Et ce mème-là pourrait aider à changer le monde. 

Le Hollywood Reporter rapporte en effet que des étudiantes de l'université de Saskatchewan se sont penchées sur la façon dont le «feminist Ryan Gosling»  influe sur les convictions féministes. «Leur étude a montré que les hommes qui avaient vu une photo de Ryan Gosling avec des propos féministes écrits dessus étaient plus susceptibles de souscrire à des thèses du féminisme radical que le groupe témoin, qui n'observait que des photos de Ryan Gosling sans texte», explique le Hollywood Reporter.

Un exemple donné par le Hollywood Reporter: des hommes ayant vu ce mème étaient plus enclins à adhérer à l'idée que «les hommes utilisent les lois sur l'avortement et les techniques de reproduction pour contrôler la vie des femmes». Ils n'avaient pas plus tendance que les autres à s'identifier comme féministes cependant. «Feminist Ryan Gosling» n'avait pas de conséquence notable sur les femmes.

Les deux étudiantes n'ont pas choisi de montrer à un groupe uniquement des phrases féministes –sans Ryan–, parce qu'elles voulaient tester la façon dont des images circulant largement sur Internet pouvaient affecter les gens, détaille le Hollywood Reporter.

Cette étude permet de tirer deux conclusions: les mèmes sont plus que des petites blagues sur Internet, ils peuvent avoir un impact idéologique.  

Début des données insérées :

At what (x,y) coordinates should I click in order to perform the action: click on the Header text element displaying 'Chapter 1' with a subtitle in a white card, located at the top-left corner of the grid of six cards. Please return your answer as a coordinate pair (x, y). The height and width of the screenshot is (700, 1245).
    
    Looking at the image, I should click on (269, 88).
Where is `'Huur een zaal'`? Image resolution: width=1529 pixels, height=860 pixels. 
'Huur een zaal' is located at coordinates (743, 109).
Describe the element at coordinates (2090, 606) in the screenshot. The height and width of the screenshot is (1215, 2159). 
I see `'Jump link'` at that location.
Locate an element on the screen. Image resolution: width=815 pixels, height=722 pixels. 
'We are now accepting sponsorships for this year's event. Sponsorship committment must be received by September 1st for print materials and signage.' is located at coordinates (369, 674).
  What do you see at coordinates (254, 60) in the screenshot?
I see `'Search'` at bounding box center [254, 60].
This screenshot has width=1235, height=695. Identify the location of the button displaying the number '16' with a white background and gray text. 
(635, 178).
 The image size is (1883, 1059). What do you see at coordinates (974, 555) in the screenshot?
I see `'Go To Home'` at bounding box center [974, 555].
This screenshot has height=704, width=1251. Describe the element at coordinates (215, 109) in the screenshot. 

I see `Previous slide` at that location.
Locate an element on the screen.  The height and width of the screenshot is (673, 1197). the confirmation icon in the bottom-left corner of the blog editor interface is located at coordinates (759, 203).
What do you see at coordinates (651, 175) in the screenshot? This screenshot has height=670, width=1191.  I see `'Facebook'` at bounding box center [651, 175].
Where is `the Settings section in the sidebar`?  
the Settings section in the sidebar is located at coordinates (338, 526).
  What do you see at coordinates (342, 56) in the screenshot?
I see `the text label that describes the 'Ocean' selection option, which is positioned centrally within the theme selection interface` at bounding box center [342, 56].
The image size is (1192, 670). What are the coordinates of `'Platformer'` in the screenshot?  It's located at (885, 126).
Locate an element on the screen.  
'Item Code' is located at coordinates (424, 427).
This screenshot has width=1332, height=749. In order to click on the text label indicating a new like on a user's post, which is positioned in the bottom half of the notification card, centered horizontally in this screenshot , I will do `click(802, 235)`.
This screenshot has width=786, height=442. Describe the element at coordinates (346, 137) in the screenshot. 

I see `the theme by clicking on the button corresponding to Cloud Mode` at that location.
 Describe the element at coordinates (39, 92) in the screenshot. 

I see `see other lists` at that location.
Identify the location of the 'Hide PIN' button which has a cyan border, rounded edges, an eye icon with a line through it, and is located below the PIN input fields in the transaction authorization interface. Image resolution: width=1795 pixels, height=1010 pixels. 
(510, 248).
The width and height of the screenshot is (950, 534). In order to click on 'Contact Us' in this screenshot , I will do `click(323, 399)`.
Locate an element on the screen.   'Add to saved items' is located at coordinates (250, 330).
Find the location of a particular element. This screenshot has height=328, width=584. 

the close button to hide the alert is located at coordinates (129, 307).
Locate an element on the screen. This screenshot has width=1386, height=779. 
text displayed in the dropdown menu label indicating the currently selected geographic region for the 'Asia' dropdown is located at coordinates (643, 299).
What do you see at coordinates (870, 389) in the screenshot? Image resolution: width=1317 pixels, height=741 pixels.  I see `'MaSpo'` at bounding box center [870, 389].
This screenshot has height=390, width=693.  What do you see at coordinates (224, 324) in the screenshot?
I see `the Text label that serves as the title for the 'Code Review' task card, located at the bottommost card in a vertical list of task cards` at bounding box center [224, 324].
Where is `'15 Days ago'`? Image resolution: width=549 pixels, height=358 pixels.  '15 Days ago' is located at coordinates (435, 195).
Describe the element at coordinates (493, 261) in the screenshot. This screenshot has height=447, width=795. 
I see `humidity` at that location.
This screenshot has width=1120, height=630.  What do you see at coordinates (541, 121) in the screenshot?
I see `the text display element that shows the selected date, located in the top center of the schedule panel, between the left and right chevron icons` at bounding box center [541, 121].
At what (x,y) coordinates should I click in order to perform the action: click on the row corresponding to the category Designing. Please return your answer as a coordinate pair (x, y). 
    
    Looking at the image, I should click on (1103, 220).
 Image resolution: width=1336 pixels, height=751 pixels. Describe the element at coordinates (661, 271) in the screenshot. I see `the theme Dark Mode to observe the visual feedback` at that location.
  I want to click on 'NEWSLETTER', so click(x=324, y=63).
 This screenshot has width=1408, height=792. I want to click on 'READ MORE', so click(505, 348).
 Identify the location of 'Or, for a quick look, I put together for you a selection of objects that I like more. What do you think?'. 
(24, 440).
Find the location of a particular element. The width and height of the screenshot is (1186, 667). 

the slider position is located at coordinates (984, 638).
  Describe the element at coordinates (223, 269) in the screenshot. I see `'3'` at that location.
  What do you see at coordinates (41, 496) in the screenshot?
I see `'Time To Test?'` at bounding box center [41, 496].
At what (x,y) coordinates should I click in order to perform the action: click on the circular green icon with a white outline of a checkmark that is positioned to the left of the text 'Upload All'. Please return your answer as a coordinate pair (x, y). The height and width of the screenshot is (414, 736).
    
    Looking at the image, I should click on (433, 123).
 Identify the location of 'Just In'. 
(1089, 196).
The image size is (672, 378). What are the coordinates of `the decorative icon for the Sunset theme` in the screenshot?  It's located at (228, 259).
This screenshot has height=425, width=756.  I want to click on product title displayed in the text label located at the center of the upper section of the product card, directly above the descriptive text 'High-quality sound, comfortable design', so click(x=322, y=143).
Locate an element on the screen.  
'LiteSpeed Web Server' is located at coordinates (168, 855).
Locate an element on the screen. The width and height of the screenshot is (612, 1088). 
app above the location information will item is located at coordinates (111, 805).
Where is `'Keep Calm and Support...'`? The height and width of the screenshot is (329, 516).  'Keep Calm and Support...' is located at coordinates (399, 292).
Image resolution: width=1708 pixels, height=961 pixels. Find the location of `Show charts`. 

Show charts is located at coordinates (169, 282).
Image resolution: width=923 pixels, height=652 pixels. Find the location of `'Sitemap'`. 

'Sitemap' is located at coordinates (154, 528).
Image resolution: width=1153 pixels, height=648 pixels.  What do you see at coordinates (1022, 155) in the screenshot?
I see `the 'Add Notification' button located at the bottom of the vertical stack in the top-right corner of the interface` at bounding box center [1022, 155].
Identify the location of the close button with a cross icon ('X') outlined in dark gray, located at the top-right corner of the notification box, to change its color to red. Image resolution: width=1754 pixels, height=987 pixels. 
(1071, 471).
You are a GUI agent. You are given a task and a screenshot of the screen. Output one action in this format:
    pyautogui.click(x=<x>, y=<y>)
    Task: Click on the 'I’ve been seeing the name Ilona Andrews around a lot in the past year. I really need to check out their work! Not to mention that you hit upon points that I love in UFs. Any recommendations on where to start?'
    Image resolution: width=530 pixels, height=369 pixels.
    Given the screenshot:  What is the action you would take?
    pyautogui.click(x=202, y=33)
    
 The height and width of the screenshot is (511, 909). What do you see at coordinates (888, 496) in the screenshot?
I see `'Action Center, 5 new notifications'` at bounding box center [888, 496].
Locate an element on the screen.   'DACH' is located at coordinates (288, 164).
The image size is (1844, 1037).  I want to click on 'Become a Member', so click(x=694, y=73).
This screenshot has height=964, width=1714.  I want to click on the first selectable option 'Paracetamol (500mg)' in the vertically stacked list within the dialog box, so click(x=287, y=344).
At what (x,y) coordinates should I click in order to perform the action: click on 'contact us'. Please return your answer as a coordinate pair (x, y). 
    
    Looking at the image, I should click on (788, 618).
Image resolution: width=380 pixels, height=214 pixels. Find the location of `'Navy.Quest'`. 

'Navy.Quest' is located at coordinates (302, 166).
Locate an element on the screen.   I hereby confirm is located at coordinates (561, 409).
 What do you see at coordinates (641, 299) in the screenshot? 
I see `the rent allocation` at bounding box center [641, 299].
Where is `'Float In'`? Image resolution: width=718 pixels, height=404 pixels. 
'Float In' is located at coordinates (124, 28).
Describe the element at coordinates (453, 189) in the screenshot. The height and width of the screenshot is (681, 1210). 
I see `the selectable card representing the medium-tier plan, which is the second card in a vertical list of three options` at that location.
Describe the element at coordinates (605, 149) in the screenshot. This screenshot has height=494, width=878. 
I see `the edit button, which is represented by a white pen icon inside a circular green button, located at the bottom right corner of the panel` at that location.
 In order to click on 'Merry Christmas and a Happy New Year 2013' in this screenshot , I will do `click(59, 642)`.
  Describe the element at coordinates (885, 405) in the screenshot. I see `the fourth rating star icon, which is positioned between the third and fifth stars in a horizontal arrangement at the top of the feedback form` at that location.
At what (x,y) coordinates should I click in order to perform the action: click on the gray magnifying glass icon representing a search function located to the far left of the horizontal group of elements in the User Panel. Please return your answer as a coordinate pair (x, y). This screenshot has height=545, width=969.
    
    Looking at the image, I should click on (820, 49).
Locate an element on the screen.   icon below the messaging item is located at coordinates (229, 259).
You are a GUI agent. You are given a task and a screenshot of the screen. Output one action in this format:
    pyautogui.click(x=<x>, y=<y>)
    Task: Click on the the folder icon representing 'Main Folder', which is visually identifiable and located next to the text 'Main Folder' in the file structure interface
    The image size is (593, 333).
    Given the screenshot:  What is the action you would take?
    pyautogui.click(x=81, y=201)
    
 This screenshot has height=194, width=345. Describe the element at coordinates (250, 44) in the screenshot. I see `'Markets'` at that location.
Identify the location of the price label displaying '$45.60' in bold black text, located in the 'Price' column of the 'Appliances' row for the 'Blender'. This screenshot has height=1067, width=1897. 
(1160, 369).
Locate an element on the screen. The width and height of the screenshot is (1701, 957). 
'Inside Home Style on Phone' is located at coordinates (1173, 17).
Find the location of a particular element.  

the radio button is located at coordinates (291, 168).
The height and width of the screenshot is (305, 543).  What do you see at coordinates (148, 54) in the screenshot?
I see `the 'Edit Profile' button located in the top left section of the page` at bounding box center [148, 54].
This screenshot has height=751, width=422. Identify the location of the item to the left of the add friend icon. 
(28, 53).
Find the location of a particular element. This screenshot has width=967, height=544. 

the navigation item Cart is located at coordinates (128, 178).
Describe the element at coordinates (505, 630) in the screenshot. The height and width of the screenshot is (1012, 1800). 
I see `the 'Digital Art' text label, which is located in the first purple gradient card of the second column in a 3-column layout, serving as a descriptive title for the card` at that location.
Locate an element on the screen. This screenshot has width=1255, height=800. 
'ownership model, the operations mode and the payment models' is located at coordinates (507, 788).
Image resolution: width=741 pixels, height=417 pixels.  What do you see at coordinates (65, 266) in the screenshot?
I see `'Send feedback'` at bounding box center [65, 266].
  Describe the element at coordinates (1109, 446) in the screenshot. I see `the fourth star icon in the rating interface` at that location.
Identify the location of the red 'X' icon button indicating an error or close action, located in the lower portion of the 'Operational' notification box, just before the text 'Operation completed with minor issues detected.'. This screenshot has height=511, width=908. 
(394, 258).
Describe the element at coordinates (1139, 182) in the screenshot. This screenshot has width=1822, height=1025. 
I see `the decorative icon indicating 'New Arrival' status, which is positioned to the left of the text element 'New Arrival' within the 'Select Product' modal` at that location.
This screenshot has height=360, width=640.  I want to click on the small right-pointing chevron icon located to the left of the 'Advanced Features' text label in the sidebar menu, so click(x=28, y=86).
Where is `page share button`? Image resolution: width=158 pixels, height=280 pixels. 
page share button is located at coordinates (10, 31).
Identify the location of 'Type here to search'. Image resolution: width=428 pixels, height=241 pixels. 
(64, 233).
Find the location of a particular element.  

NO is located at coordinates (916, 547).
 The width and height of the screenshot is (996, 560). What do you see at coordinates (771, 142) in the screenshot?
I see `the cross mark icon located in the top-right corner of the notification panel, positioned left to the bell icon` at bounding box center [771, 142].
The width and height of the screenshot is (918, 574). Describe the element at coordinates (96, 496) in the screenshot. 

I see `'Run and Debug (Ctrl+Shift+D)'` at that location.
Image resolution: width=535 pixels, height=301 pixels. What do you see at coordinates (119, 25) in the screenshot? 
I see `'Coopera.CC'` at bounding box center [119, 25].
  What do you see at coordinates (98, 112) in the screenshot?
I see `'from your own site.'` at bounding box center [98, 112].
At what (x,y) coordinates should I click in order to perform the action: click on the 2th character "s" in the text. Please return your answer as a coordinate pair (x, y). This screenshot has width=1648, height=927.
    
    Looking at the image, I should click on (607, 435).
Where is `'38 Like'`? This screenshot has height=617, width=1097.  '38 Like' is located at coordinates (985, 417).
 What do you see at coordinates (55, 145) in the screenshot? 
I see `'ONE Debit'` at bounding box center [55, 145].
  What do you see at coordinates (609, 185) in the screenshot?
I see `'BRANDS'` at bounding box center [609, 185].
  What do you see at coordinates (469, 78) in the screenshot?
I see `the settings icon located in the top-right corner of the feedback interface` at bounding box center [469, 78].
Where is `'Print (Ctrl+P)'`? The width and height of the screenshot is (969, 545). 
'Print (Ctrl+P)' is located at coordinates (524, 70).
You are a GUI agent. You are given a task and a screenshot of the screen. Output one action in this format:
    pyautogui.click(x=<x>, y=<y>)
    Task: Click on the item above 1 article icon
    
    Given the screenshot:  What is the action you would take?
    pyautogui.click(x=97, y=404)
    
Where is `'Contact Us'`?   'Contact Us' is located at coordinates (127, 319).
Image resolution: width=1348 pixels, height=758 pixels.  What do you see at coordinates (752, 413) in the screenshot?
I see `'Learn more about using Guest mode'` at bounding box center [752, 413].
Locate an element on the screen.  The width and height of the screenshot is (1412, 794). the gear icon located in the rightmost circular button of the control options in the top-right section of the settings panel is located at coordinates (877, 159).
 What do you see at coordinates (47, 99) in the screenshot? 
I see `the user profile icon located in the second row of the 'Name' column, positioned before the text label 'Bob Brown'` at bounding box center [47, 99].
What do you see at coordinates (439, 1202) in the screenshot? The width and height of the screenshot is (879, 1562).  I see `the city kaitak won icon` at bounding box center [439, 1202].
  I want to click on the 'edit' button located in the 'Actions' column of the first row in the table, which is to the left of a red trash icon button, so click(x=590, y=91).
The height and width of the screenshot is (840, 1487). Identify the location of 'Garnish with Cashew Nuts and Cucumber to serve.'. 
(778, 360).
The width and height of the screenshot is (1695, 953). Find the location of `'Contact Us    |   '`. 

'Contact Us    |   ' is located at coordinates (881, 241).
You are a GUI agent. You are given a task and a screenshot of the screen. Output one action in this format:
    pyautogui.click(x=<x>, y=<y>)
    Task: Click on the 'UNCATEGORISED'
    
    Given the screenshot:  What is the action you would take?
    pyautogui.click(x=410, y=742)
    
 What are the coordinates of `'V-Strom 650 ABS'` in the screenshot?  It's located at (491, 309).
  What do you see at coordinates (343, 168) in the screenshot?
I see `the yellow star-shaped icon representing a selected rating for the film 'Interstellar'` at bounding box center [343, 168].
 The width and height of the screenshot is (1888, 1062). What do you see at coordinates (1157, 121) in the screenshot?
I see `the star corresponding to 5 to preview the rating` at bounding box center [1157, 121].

La deuxième: c'est important que les hommes soient associés au féminisme. Cette étude est une étude, réalisée à petite échelle, et relativement peu d'informations sont données. Mais il est précisé néanmoins que l'impact du mème a été plus grand sur les hommes que sur les femmes. Et je déduis –c'est une supposition– que le fait de voir un type beau, sexy, reconnu comme viril, accolé à des propos féministes, autorise en quelque sorte à penser le féminisme comme quelque chose qui ne déviriliserait pas les hommes. L'une des doctorantes, Sarah Sangster, avance d'ailleurs au National Post qu'il est «vu comme un concurrent sexuel, et qu'il devient donc quelqu'un dont on veut être à la hauteur».

Vous allez dire: les hommes qui ont peur d'être dévirilisés sont ceux qui ne sont pas franchement prêts à remettre en question la notion même de virilté, sa supériorité supposée, et à envisager l'importance de lutter contre les stéréotypes et pour le féminisme. 

Je pense au contraire qu'aider à briser cette barrière, en disant aux hommes qui le craignent que leur virilité n'est pas mise en danger par le féminisme, peut les amener au féminisme et leur faire repenser ensuite la virilité. 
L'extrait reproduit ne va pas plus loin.